Saved data entries:
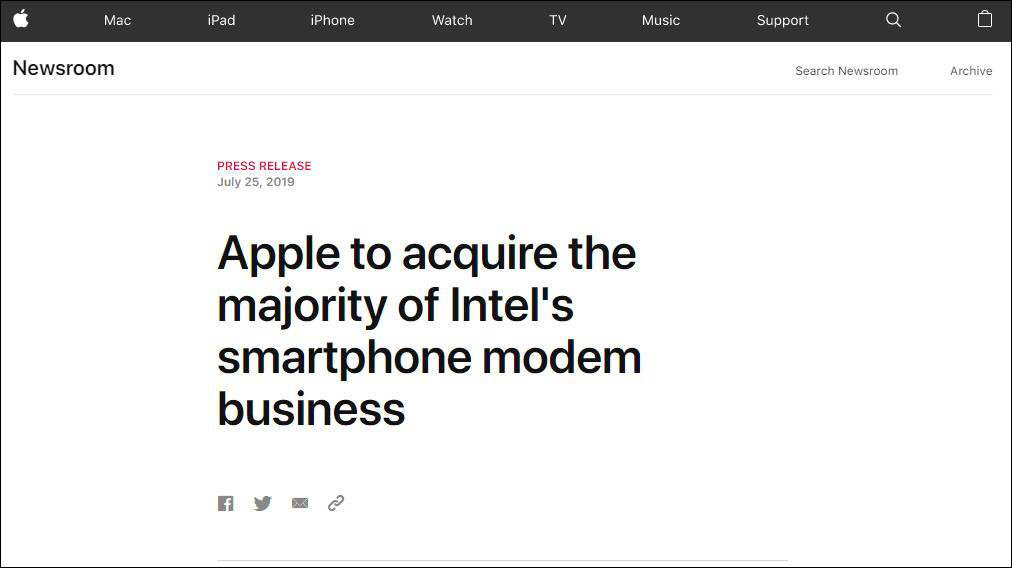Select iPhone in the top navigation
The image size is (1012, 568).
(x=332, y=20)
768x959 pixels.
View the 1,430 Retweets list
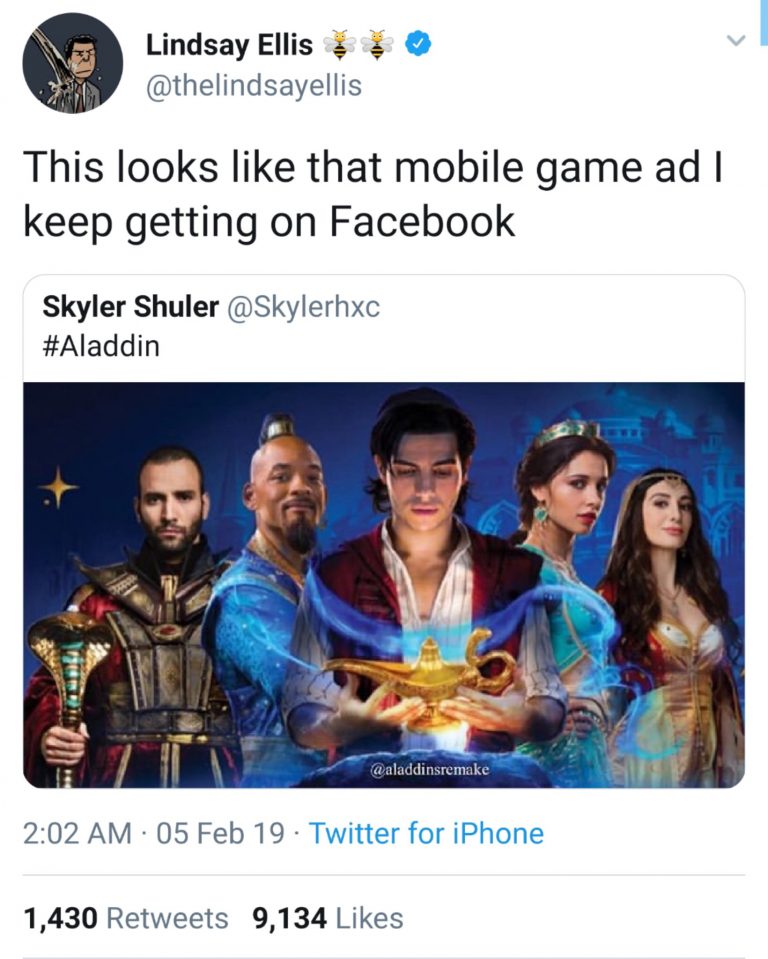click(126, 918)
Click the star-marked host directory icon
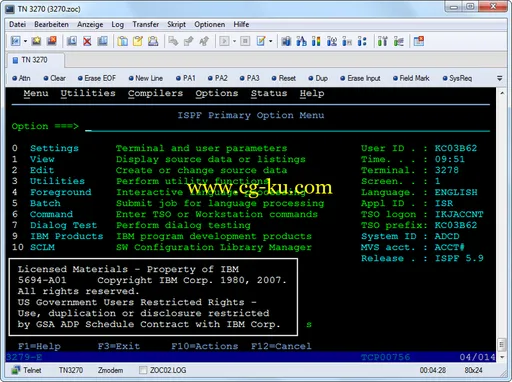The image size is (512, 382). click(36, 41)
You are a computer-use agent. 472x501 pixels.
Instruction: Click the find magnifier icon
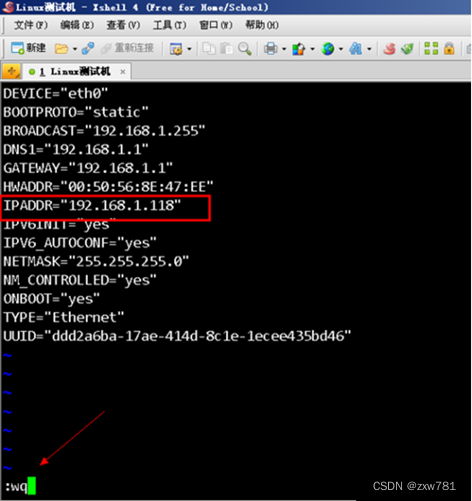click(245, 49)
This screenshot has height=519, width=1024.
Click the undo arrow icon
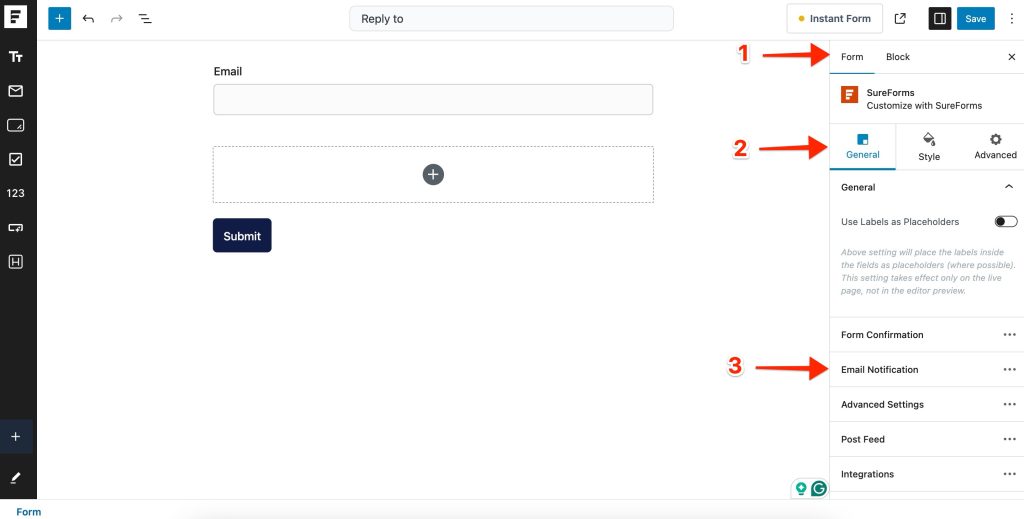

= Task =
Drop the pictures, then write out only the lines running from the one containing "Click the star-marked host directory icon" through the last line above, both included, exactly.

= Solution below =
Click the star-marked host directory icon
The image size is (512, 382). click(36, 41)
You are a computer-use agent. 472x501 pixels.
Instruction: Click the find magnifier icon
click(245, 49)
This screenshot has height=519, width=1024.
Click the undo arrow icon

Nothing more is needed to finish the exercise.